▸ What needs to be done:
If a record contains a picture, skip the picture and transcribe the rest exactly.

****

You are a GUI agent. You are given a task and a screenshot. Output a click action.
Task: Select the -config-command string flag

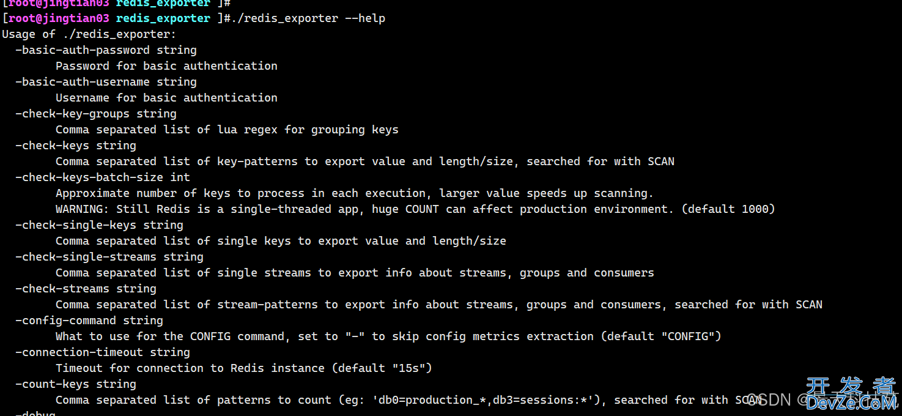89,321
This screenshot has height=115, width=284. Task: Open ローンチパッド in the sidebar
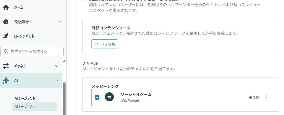pyautogui.click(x=24, y=36)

****

▸ Solution to this exercise:
You are a GUI agent. You are given a task and a screenshot. Output a click action.
Task: Select the -config-command string flag

89,321
This screenshot has height=115, width=284. Task: Open ローンチパッド in the sidebar
pyautogui.click(x=24, y=36)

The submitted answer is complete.